__What to work on__:
Your job with the data below is to output exactly the lines from the one holding "Toggle Regex search option" down to the one holding "Given: Expand the Ordner chevron in left menu", both included, and no others.
= Beginning of Section =
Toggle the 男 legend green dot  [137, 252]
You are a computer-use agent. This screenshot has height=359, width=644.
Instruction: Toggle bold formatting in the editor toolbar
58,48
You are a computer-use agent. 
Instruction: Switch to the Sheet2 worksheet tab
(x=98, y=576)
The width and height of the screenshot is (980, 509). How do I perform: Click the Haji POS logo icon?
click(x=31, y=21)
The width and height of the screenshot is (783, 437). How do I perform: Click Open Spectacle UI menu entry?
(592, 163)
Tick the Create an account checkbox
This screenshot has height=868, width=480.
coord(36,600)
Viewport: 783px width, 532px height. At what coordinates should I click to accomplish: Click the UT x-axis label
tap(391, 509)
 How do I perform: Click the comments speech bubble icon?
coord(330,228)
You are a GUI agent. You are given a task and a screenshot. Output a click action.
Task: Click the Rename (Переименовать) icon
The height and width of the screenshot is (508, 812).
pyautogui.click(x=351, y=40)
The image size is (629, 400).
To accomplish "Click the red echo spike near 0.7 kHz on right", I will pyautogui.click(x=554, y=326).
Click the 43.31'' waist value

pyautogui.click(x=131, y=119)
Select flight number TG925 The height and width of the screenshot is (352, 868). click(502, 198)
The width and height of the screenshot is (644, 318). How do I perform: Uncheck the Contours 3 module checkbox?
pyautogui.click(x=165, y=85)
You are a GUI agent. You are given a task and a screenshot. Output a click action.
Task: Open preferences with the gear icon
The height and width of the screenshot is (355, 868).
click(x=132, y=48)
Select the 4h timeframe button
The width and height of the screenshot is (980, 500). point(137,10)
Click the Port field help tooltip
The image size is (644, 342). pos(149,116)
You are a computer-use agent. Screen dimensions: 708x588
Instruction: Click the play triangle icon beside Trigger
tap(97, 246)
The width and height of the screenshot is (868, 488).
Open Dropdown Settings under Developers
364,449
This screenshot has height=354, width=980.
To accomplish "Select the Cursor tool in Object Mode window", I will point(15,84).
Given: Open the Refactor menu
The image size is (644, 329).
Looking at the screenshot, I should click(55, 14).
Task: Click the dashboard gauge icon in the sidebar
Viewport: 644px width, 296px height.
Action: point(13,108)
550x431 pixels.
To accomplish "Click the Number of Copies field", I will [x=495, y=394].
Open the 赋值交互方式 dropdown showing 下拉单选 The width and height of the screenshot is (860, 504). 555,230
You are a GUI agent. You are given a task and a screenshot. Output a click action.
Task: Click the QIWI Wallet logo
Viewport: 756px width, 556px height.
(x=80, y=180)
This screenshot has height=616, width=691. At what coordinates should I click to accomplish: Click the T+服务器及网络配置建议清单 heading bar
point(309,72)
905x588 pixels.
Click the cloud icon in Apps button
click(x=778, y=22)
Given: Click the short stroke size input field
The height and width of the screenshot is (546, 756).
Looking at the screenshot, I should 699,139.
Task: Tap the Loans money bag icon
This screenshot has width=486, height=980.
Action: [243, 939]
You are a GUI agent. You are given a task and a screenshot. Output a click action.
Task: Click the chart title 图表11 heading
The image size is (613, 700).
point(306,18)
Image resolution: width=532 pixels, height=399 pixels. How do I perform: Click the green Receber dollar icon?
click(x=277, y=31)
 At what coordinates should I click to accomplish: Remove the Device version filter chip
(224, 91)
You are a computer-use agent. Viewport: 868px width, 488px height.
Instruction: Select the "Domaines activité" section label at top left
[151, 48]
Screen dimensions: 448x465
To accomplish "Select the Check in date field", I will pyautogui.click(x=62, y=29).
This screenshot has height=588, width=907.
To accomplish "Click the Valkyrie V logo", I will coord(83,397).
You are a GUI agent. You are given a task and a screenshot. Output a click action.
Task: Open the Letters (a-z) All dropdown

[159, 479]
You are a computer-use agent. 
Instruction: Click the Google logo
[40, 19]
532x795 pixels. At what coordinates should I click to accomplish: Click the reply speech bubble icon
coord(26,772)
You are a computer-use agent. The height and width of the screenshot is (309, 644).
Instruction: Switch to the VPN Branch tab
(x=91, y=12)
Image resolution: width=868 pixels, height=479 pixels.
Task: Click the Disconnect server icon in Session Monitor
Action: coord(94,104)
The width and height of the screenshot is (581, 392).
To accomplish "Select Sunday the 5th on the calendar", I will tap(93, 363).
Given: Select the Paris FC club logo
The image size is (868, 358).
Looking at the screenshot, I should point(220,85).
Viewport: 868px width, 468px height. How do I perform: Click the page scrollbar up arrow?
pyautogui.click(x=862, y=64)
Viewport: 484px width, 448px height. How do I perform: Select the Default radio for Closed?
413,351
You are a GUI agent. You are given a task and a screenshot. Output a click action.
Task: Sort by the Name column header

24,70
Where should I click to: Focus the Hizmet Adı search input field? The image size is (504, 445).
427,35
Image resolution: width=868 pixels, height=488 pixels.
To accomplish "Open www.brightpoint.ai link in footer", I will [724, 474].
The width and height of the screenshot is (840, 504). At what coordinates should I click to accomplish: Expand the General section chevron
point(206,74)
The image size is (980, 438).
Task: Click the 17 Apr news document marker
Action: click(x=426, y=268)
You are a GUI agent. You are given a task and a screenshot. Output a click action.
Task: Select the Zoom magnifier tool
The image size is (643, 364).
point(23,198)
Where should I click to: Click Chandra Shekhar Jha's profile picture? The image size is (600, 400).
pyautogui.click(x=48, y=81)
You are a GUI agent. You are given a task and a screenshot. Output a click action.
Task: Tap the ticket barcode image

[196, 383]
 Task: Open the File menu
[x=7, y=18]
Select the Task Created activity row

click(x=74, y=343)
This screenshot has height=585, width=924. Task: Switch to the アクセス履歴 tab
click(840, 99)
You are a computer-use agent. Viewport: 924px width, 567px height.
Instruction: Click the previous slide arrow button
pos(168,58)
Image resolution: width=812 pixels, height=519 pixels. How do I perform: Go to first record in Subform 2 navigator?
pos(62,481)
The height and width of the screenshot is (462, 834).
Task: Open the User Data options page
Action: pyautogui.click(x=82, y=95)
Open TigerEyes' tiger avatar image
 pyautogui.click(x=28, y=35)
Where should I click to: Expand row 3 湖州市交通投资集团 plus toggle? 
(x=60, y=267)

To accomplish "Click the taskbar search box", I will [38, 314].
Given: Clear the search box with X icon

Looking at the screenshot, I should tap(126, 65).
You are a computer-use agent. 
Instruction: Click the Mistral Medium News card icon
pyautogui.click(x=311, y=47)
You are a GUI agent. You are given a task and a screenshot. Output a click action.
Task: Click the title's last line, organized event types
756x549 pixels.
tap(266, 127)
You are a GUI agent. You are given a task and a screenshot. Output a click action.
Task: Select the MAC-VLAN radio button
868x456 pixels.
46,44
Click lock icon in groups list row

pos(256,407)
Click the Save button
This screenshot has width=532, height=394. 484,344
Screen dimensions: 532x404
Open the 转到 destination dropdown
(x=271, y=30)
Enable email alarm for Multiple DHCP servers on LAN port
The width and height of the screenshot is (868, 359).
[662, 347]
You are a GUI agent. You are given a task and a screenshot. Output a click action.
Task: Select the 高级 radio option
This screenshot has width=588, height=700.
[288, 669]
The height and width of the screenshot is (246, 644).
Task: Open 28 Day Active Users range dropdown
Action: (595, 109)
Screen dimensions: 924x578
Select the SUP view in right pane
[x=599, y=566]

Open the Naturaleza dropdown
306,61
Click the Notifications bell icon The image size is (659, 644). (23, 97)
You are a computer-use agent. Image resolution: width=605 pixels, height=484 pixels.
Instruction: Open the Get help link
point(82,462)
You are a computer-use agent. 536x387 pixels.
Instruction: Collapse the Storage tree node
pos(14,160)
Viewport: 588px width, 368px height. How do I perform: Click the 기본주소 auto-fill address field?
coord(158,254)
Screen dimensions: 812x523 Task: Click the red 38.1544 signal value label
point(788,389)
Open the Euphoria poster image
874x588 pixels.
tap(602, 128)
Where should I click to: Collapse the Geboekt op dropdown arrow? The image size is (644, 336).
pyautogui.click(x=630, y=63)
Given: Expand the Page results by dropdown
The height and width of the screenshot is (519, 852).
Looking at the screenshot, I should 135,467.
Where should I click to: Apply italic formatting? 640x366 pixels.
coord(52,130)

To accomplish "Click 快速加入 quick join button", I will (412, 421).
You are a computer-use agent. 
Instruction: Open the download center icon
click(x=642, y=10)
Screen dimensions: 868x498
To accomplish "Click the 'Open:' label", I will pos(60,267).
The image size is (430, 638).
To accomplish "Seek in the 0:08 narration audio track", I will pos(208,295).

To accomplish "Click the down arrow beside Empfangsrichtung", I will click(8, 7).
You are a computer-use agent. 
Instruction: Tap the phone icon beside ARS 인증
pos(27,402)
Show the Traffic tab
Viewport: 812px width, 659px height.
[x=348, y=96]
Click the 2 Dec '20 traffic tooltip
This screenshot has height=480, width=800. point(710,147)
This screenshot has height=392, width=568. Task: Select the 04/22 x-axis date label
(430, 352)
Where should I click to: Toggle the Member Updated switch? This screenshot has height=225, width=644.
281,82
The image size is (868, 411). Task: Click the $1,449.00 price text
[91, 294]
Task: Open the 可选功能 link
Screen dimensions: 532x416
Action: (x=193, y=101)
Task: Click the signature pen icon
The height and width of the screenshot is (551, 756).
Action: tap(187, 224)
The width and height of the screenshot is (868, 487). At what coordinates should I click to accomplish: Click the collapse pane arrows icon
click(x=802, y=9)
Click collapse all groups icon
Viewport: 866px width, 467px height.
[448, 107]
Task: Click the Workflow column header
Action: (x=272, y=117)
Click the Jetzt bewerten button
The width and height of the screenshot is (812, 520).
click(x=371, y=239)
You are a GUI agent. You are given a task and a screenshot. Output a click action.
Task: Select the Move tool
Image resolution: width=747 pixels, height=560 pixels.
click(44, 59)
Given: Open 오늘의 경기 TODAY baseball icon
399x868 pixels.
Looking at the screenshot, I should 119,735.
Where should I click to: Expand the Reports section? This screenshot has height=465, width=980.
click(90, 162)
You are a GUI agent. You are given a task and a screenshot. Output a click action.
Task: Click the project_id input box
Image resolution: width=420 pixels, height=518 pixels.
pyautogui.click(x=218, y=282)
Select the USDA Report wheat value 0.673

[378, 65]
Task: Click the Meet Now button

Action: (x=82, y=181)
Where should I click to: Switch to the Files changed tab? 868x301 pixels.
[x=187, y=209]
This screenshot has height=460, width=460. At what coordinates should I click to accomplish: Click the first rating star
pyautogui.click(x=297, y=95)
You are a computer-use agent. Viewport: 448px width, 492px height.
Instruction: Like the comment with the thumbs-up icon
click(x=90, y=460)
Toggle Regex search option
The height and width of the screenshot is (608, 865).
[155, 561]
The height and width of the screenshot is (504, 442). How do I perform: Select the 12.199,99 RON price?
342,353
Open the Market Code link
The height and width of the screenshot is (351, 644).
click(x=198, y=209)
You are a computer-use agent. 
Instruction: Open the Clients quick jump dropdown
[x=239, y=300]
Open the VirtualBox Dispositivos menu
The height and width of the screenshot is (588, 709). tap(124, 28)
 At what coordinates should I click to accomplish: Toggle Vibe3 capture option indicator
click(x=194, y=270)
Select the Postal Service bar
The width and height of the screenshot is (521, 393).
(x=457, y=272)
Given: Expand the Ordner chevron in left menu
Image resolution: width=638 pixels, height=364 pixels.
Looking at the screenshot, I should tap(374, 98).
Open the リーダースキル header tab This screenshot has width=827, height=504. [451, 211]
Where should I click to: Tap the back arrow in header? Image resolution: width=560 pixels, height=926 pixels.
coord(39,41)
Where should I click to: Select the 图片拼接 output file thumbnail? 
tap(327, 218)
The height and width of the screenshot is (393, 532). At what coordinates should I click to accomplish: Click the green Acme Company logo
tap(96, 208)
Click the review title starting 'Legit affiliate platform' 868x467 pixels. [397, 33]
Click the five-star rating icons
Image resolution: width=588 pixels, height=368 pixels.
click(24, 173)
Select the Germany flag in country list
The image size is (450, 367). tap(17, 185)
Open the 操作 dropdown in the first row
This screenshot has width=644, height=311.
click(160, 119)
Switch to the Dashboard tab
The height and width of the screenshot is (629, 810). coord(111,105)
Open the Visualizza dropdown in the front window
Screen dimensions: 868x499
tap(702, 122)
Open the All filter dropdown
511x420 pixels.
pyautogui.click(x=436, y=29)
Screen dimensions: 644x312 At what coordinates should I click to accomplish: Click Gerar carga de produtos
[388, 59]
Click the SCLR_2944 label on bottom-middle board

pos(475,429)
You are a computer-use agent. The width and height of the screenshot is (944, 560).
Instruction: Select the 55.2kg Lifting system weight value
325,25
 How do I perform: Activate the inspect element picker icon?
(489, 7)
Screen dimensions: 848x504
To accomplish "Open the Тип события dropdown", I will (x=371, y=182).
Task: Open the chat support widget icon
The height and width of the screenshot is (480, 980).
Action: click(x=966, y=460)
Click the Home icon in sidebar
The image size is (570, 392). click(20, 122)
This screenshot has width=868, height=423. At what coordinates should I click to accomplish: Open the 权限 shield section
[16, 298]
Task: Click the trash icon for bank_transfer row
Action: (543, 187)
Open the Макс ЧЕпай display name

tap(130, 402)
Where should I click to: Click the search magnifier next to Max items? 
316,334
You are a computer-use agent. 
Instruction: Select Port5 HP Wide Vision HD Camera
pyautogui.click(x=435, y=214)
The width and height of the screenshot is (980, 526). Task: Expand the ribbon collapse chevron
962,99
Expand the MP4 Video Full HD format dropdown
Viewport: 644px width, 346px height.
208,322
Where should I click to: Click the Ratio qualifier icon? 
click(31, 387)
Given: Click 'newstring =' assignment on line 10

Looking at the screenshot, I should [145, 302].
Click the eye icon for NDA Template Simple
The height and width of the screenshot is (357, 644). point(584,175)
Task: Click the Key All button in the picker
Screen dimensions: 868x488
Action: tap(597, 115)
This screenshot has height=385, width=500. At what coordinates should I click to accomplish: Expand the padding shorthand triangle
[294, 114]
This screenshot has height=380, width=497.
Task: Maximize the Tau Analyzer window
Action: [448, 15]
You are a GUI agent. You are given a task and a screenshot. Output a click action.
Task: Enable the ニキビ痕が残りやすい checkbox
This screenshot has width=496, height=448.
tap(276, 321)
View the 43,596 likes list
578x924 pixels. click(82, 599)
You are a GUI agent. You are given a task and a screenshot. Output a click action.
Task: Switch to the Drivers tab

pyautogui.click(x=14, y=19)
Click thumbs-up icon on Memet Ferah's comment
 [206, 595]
= End of Section =
__Answer to the exercise__:
Toggle Regex search option
The height and width of the screenshot is (608, 865).
[155, 561]
The height and width of the screenshot is (504, 442). How do I perform: Select the 12.199,99 RON price?
342,353
Open the Market Code link
The height and width of the screenshot is (351, 644).
click(x=198, y=209)
You are a computer-use agent. 
Instruction: Open the Clients quick jump dropdown
[x=239, y=300]
Open the VirtualBox Dispositivos menu
The height and width of the screenshot is (588, 709). tap(124, 28)
 At what coordinates should I click to accomplish: Toggle Vibe3 capture option indicator
click(x=194, y=270)
Select the Postal Service bar
The width and height of the screenshot is (521, 393).
(x=457, y=272)
Given: Expand the Ordner chevron in left menu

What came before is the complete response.